On Ubuntu 24.04, Python's wall clock start up time as measured with
`time python3 -c 'import cloudinit.cmd.main' on a few cloud types:

lxc container: 0.256s
QEMU machine:  0.300s
gce instance:  0.367s
ec2 instance:  0.491s

This change eliminates x1 this start up time from time to ssh.
This change eliminates x3 this start up time from cloud-init's total
completion. Total benefit varies based on the platform that the
instance is hosted by, but all platforms will measurably benefit from
this change.

BREAKING_CHANGE: Run all four cloud-init services as a single systemd service.

(if you made it this far, don't worry the implementation code is only 2x longer than this commit message!)

Design

Why use Unix sockets?

The implementation requires a fast, event-driven, lossless, bi-directional, cross platform IPC mechanism that is easily limited to root-only send/receive. Alternatives obviously exist, but Unix sockets seem like a natural fit.

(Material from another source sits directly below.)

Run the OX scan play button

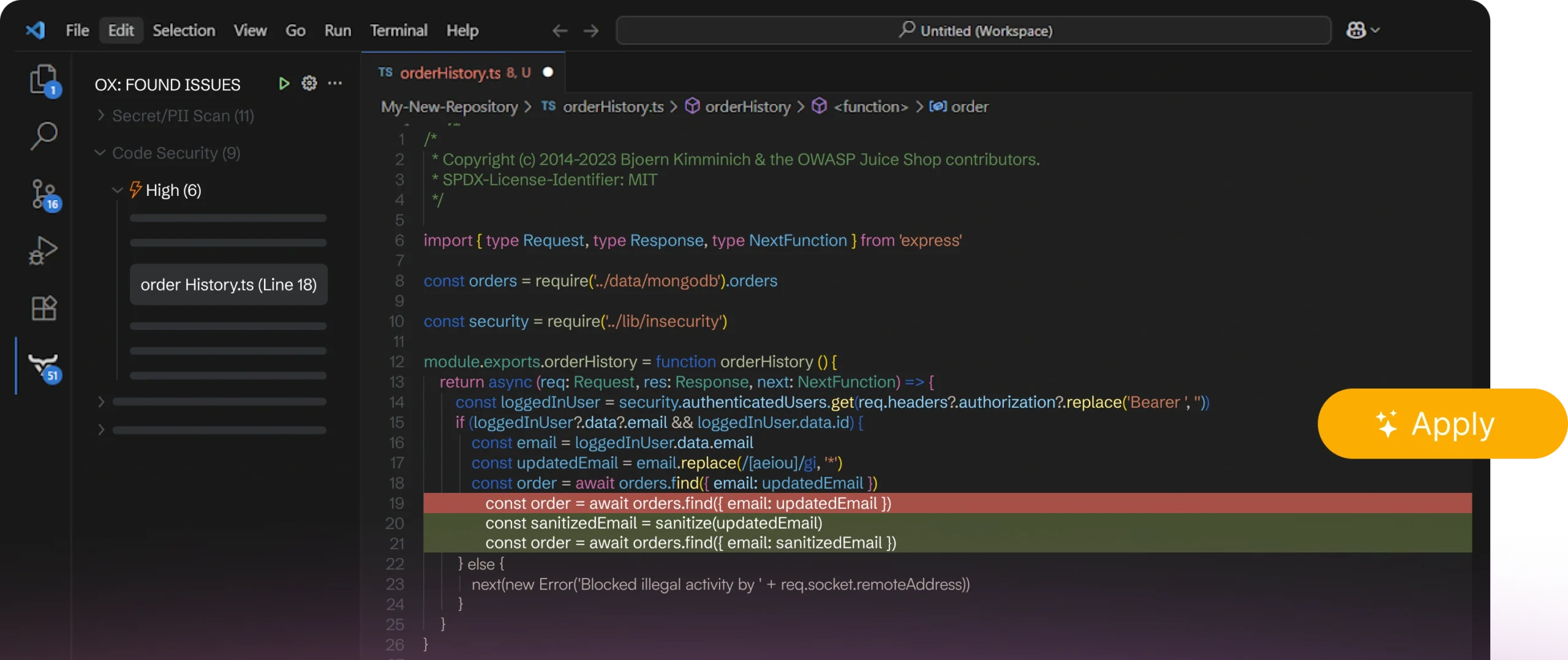point(284,83)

Why not just share one socket?

A socket per stage keeps the implementation and makes failure modes simple.

Why openbsd netcat?

It supports Unix sockets and it's 7x faster than a bare bones pure Python implementation. A C / Rust / Go based implementation would be trivial to write, but netcat already exists and does the job sufficiently fast.

Why a new service?

any external service that is ordered Before=cloud-init-local.service can now run in parallel to the interpreter loading
by decoupling interpreter loading from running cloud-init logic, systemd can potentially start loading cloud-init earlier in boot (note the difference in ordering between cloud-init-single.service vs cloud-init-local.service)
changing all four services to be shims that use an identical synchronization protocol to trigger and wait for the cloud-init stages keeps the design symmetrical - this makes it easier to debug and describe

Security implications

Dependencies

No additional dependencies required - this change implements our own sd_notify.

File permissions

The directory which contains the unix sockets is limited to root-only (see cloudinit/socket.py::67):

os.makedirs(f"{DEFAULT_RUN_DIR}/share", mode=0o700, exist_ok=True)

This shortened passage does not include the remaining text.